LS: What are the most compelling attributes for choosing your implant?
LM: First it can be placed at crest or below. Most implant systems on the market today have to be placed at crest or above. Number two, it's very digitally driven, so there are no limitations if you use a digital protocol. As dentistry moves more into digital platforms, this will become increasingly more important. Number three, it's a value-based system, less expensive than most other systems. Number four is efficiency. The surgical protocol is well thought-out — the drill kit is very straightforward and makes sense.
Also very important is the issue of preventing peri-implant disease. Often the standard stackable-type implant has micromovement. Our connection is conical, but better than many of the other conical connections because there is no micromovement between our abutment and our implant. The connection does not allow the passage of fluids and bacteria from the oral cavity to the implant, preventing tissue inflammation. We made sure that that abutment connection is solid and strong in two different platforms.
The implants are versatile with two different thread patterns. The standard thread was designed for more dense bone, and the aggressive thread design was made mostly for patients who have poor bone density as well as for immediate extraction. We're trying to be as robust in the clinical setting as we can be.
LS: What is the financial value of Implant One?
LM: Besides all of the clinical advantages of our system, a dentist can do a full arch case at less than $200 or $250 per site. Very few companies can do that.
LS: I haven’t seen much marketing about Implant Logistics. What’s the reason behind that?
LM: We have grown slowly and with purpose. I wanted to make sure we were robust and solid before we hit the market at a bigger level. Over the years, I estimate that I have placed about 20,000 or more of our implants. Our second iteration of implant has evolved in terms of thread design, connection, and component parts. We're a more robust system now than we were initially.
LS: Tell us about your medical manufacturing company.

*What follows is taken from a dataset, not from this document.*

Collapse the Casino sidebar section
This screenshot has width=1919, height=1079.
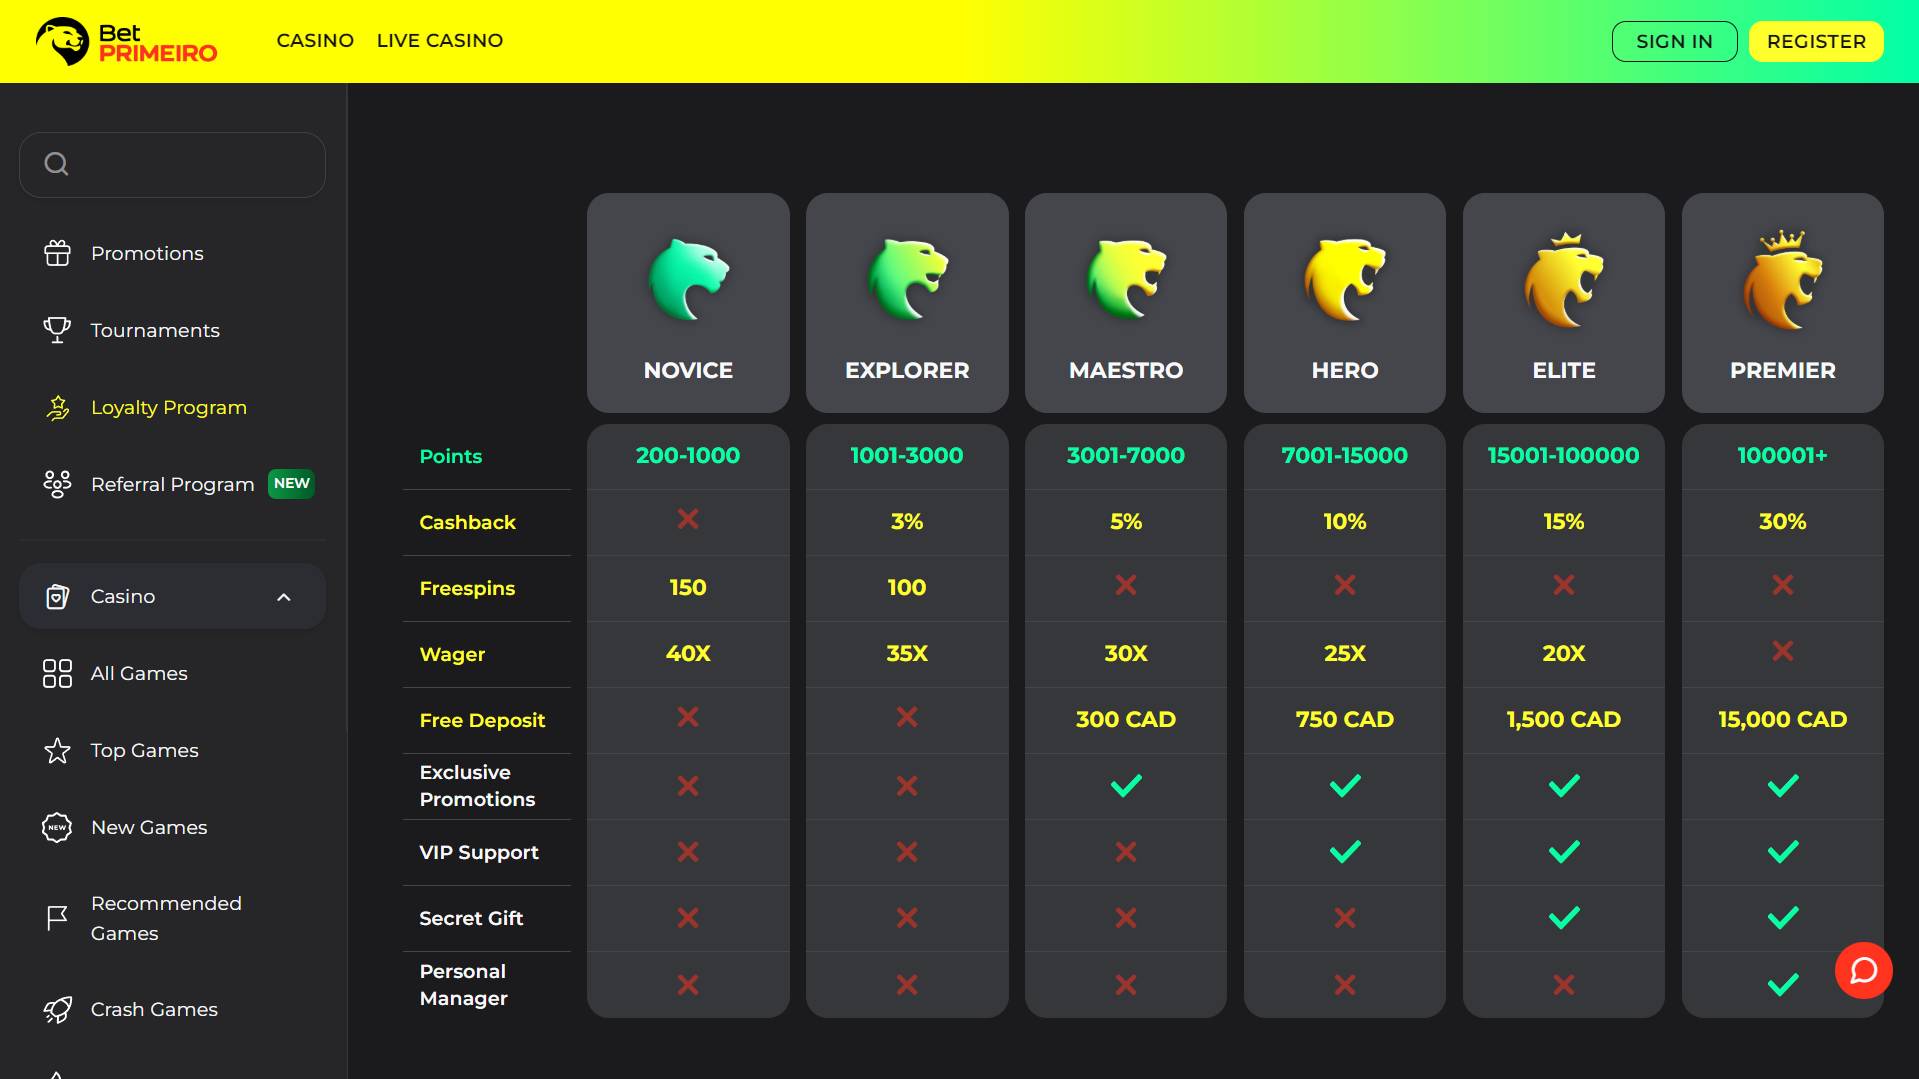(283, 597)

LM: AMS Micromedical has progressed over the past 10 years, with more capabilities now in terms of making custom abutments and bringing in libraries from doctors’ offices. We make implants as well as other products like orthopedic bone screws, heart catheters, and other medical component parts. We have about 20 milling machines now.
LS: Do you offer courses?
LM: I have a teaching center here in Wisconsin that will soon start offering courses. We offered programs in the Dominican Republic for several years that stopped when Covid hit, and we're planning to start that up again this year. My goal is to increase the number of doctors teaching our implant system. Most of implant dentistry grows through education so I am looking forward to that being a key component to our future growth.
LS: Where do you see the company in five years?
LM: I want to continue to follow the research and development of all of our products and stay on the forefront of technology and innovation, because I don't think we should ever be done innovating to develop something better or stronger. At the end of the day, the patient is most important. We have a really good product that solves problems specific to implants, so we just need to let people know that we exist and then concentrate on training.